Approved in May, Aldridge writes, this new policy was "lauded by LGBTQ advocates and proponents of women's rights who seek fairness for transgenders," according to the ACLU of North Carolina.
However, the News Observer is promoting anything but fairness in journalistic terms. Appearing at the top of the page and above the story is a video of Melissa Winter, a youth advocate for the Kansas City Anti-violence Project, gleefully explaining what each of these letters stand for: LGBTQIA.
Aldridge assures readers it's part of an effort by the association to be "more inclusive" of transgender students, to protect them from fear and stereotypes. And the bathroom/locker room argument has already been rejected by LGBT advocates.
High school girls in Connecticut who have lost repeatedly to boys saying they are now girls have filed lawsuits against their state association. This whole issue of trans males in women's sports could further erupt if the University of Montana's "Juniper" Eastwood — born Jonathan Eastwood and who previously competed in distance running events as a male —dominates in the Clash of the Inland Northwest women's cross-country meet Saturday. The Bozeman Daily Chronicle crows about her becoming the first Division I trans athlete to compete in her sport.
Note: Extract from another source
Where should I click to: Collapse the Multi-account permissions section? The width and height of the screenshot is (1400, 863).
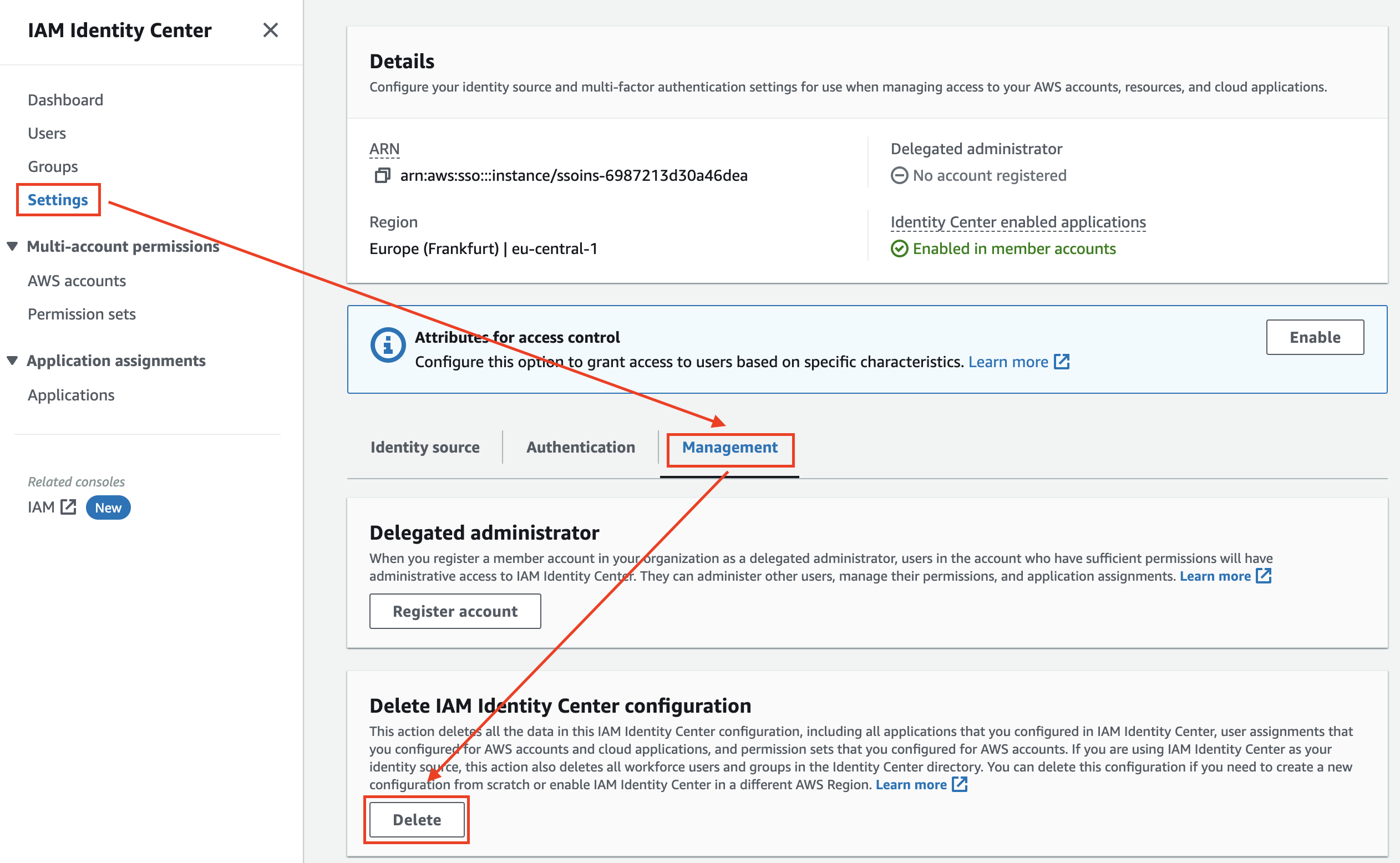tap(12, 246)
Lest the pronoun cops bust her, The Daily Chronicle's Shayley Ragar identifies Eastwood as a female who "was a standout athlete in high school and won state titles in multiple men’s races. She earned athletic and academic scholarships to attend UM." Eastwood was heavily recruited by colleges and chose Montana. In the 2016 and 2017 Big Sky Conference track and cross-country championships, "she" was the top runner for the Montana Grizzlies men's teams.
In the fall of his junior season at Montana, Eastwood "came to terms with an internal struggle she’d had since elementary school. She no longer wanted to live and compete as a man when she knew she was a woman." Eastwood struggled with depression and alcohol abuse, "wallowing in despair" nearly every day. There was a light at the end of the tunnel of this despair: running as a "woman."
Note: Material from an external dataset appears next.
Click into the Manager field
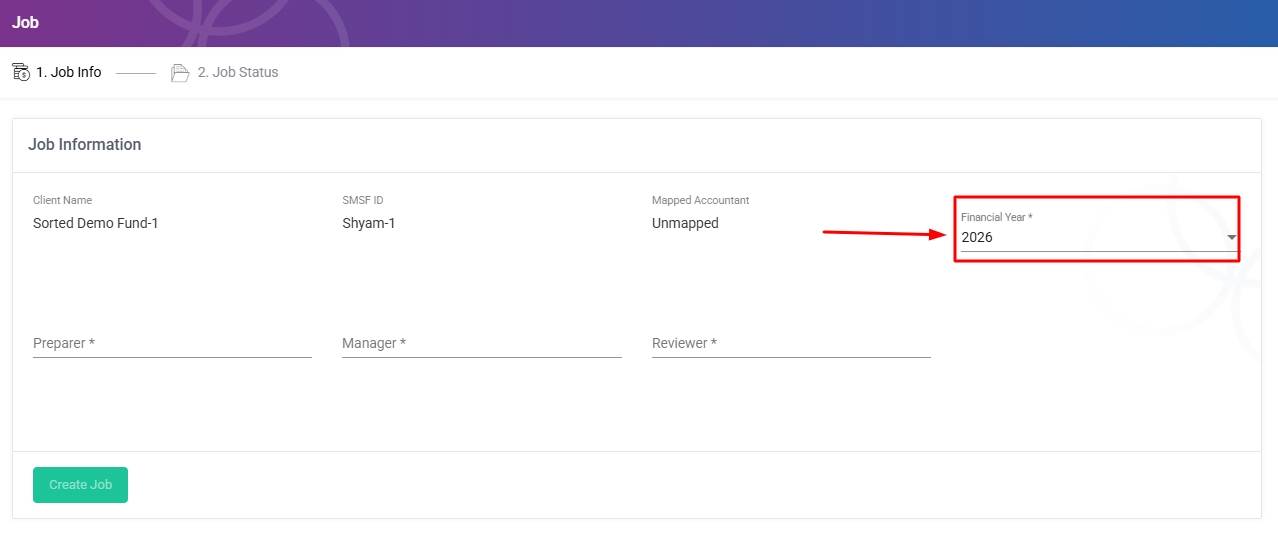 click(481, 343)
While identifying as a male runner, Eastwood recorded times in the 800 meters, the 1,500 and the 5,000 that are far, far better than the existing women's national collegiate records. If this dude obliterates women's records in track and cross-country, it will further demonstrate the unfairness of foolishly allowing males to compete as "females." Something media try to excuse away by saying trans "women" take drugs to enhance estrogen and suppress male testosterone.
The story portrays trans athletes as inspiring and heroic, noting, that the World Health Organization (WHO) reclassified "gender incongruence" from a mental health issue to a condition that can be treated with hormones or surgery. The story overlooks the fact that the WHO succumbed to political correctness in doing so, at the risk of encouraging confused people to engage in long-term health risks.
Ragar also notes in her story that Donald Trump Jr. criticized Cece Telfer, a transgender runner at a Division II college, for having an unfair advantage over women.